Rows from a screen grounding dataset:
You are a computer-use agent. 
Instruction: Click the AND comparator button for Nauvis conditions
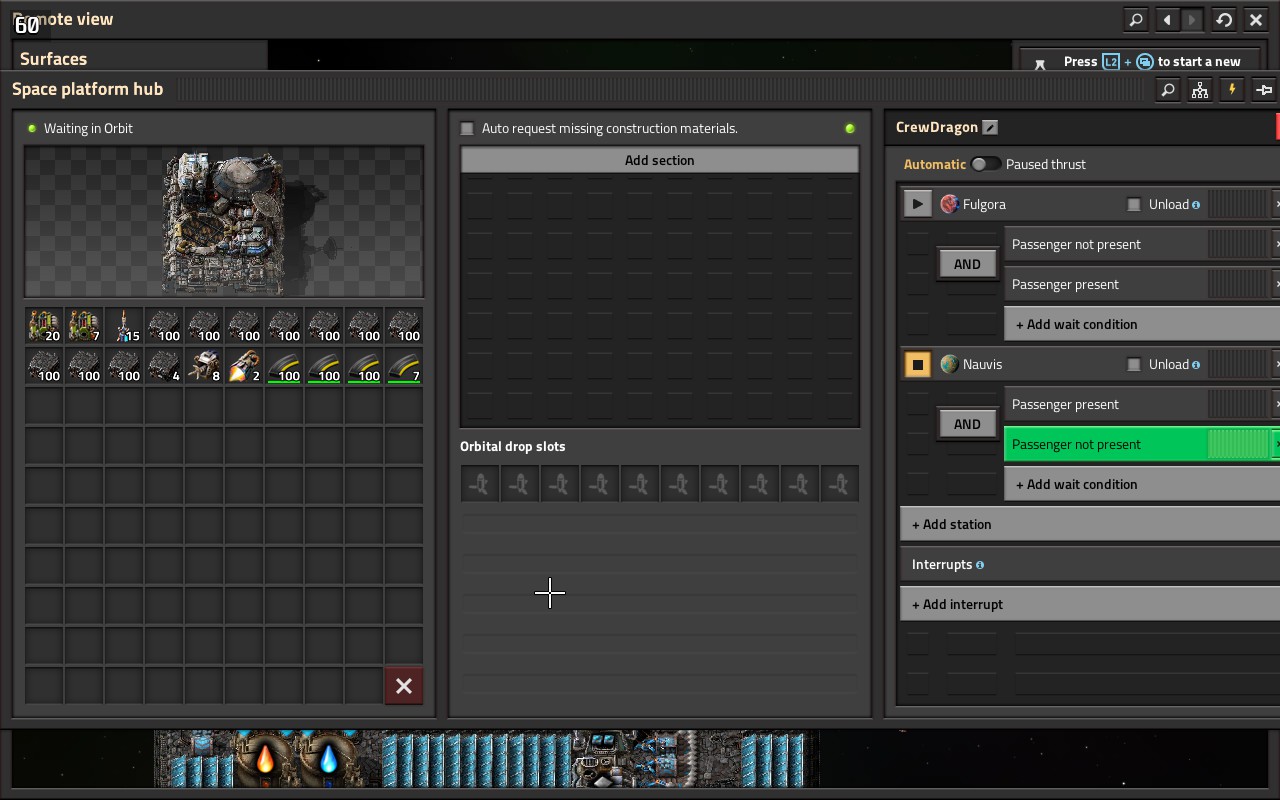(x=967, y=424)
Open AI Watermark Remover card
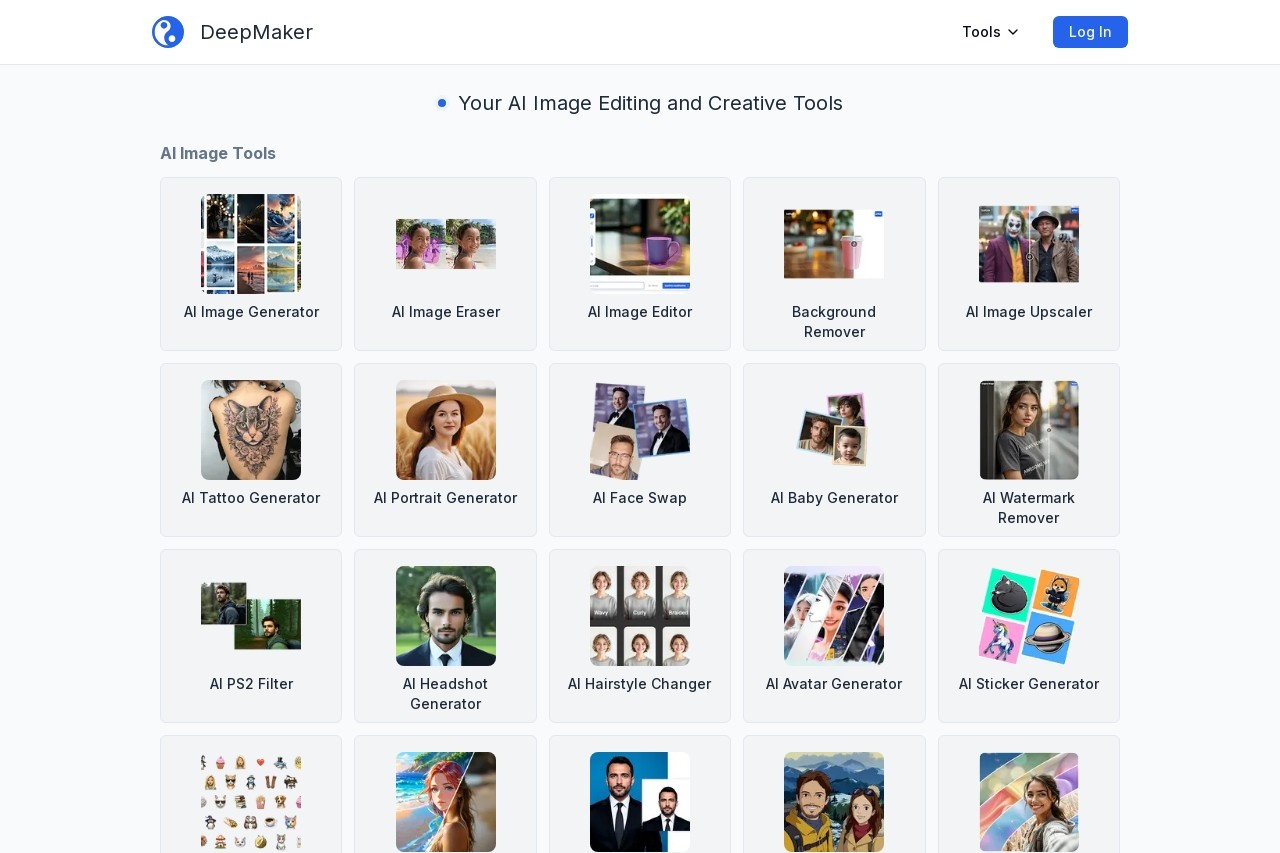This screenshot has height=853, width=1280. pyautogui.click(x=1029, y=450)
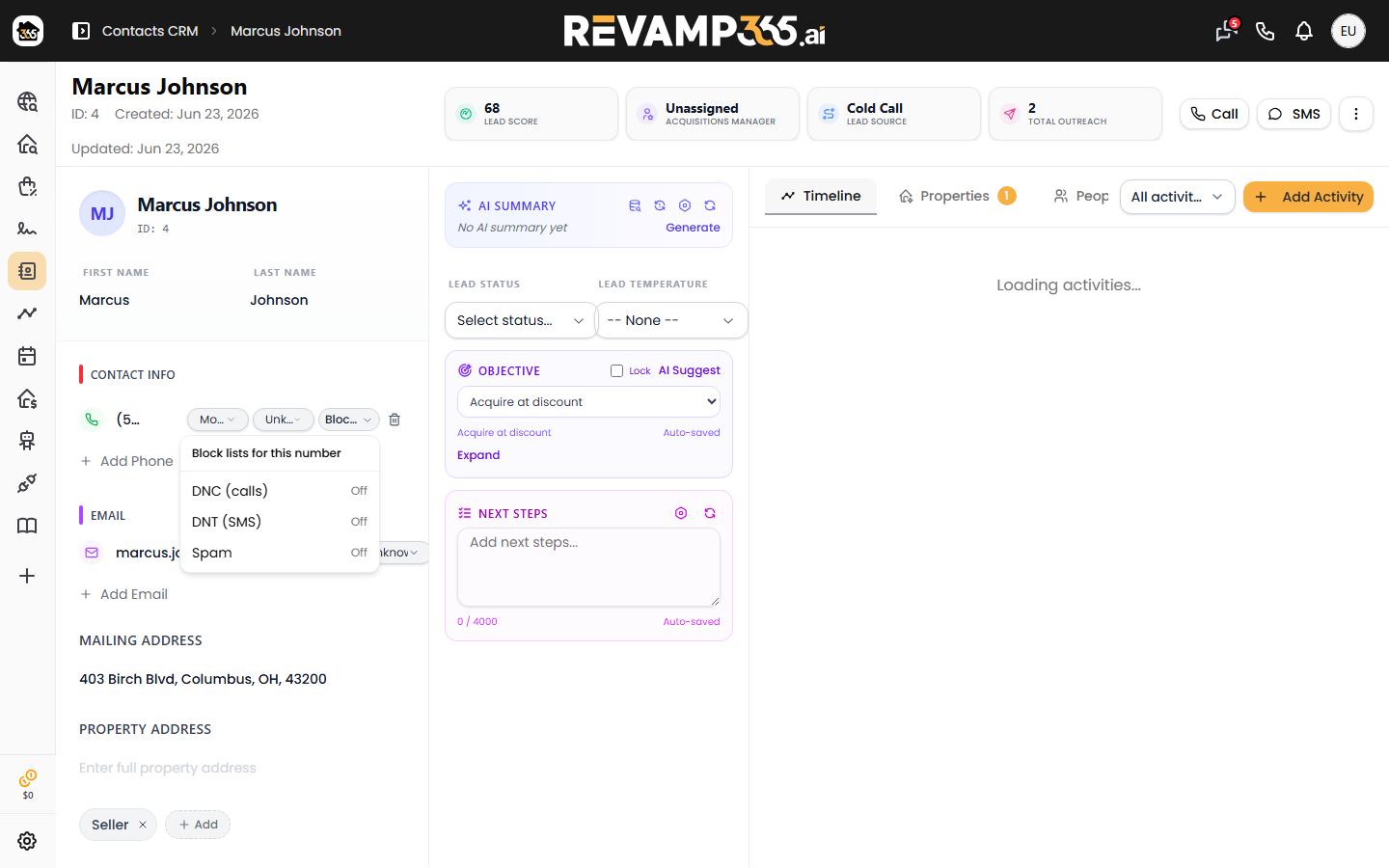Click the refresh icon in Next Steps

[x=710, y=513]
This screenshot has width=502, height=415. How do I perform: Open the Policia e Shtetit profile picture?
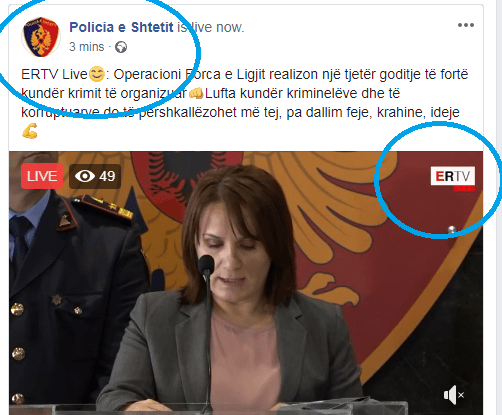point(41,37)
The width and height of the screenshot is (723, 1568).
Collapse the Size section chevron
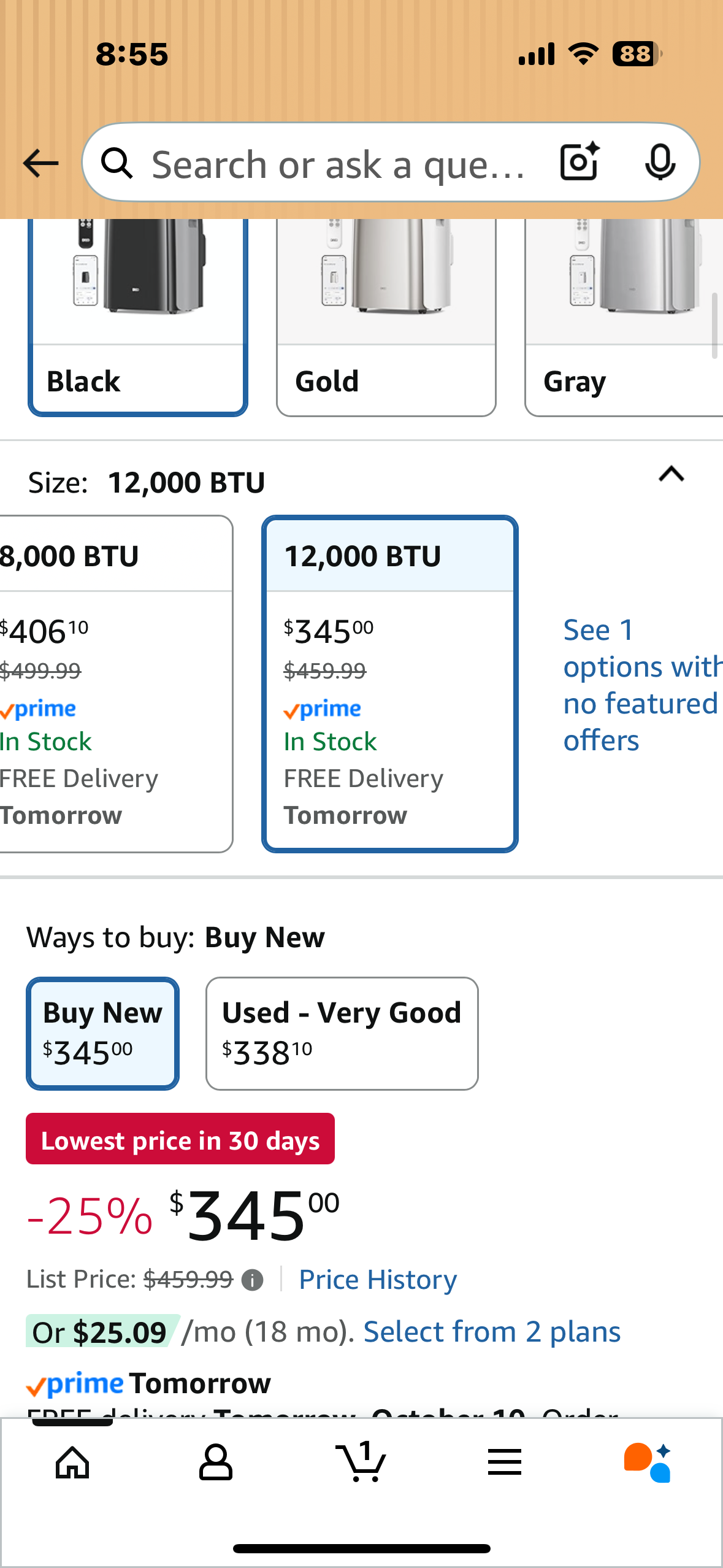point(671,474)
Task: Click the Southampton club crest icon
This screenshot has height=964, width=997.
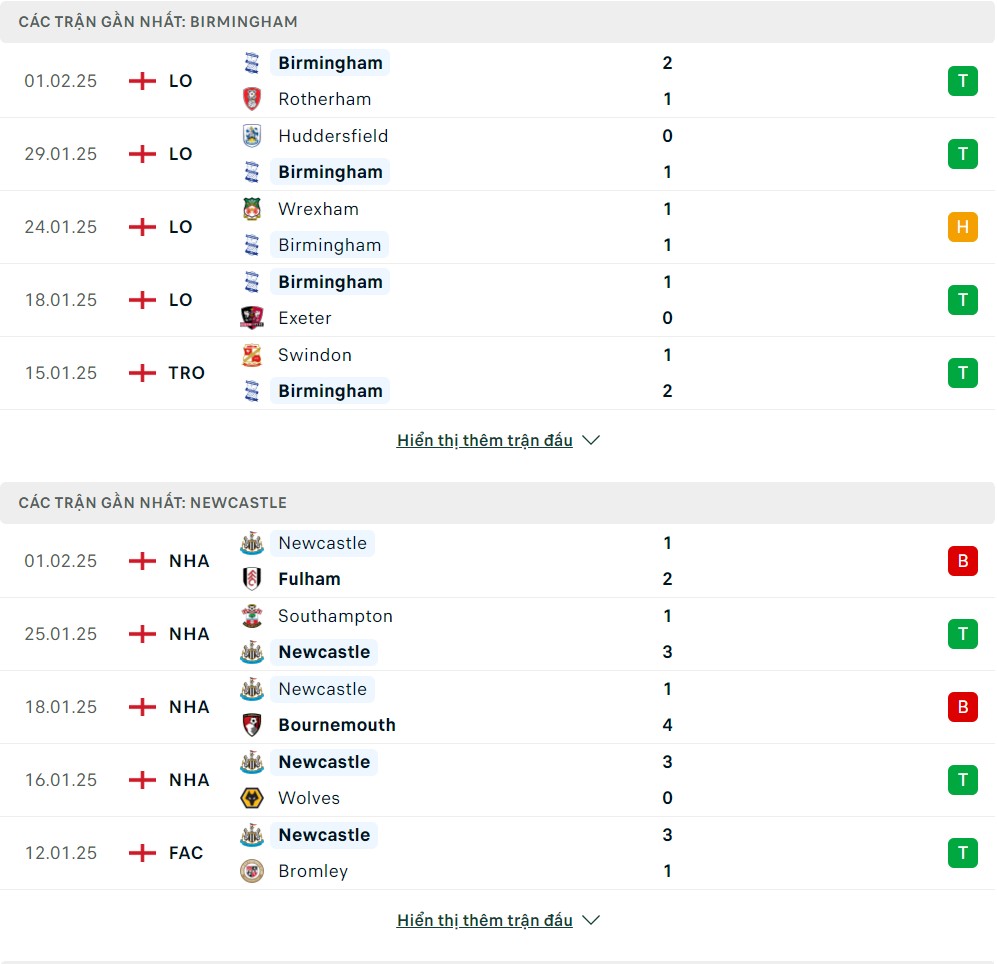Action: click(252, 616)
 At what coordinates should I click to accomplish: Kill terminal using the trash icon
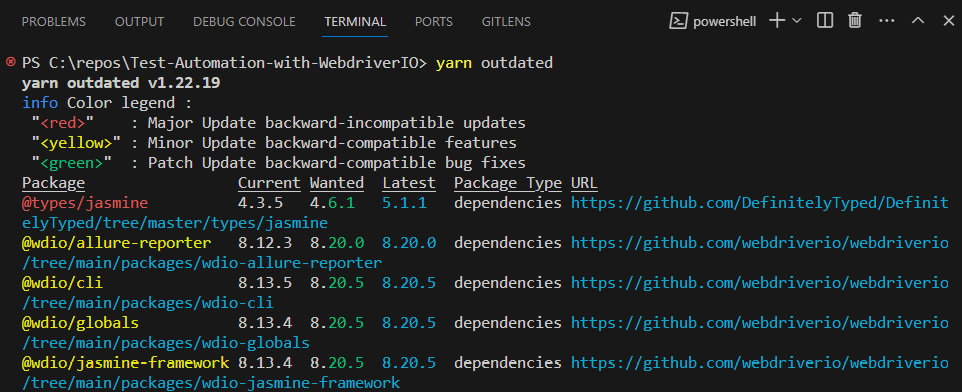tap(855, 21)
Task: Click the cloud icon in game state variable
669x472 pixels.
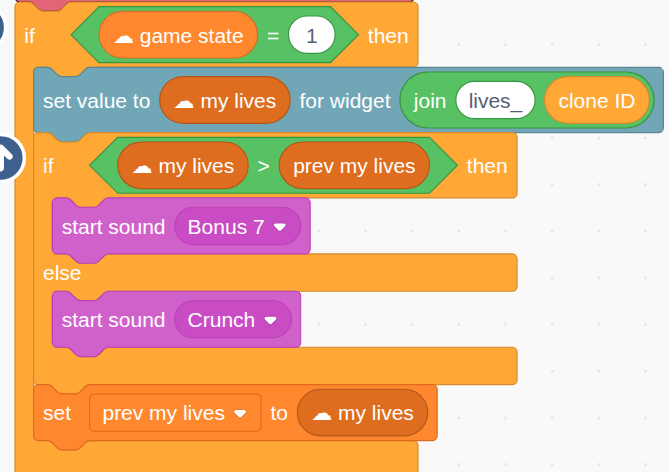Action: coord(123,37)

■ Your instructions
Copy all of the data above line for line without changing any wording, and leave the pictures out of your copy.

■ Result for this exercise
You are a computer-use agent. 
Instruction: Click the AND comparator button for Nauvis conditions
(x=967, y=424)
Open AI Watermark Remover card
This screenshot has height=853, width=1280. pyautogui.click(x=1029, y=450)
Click the refresh icon in Next Steps

[x=710, y=513]
This screenshot has width=502, height=415. How do I perform: Open the Policia e Shtetit profile picture?
point(41,37)
The width and height of the screenshot is (723, 1568).
Collapse the Size section chevron
point(671,474)
Task: Click the Southampton club crest icon
This screenshot has height=964, width=997.
Action: click(252, 616)
 At what coordinates should I click to accomplish: Kill terminal using the trash icon
tap(855, 21)
Task: Click the cloud icon in game state variable
669x472 pixels.
Action: coord(123,37)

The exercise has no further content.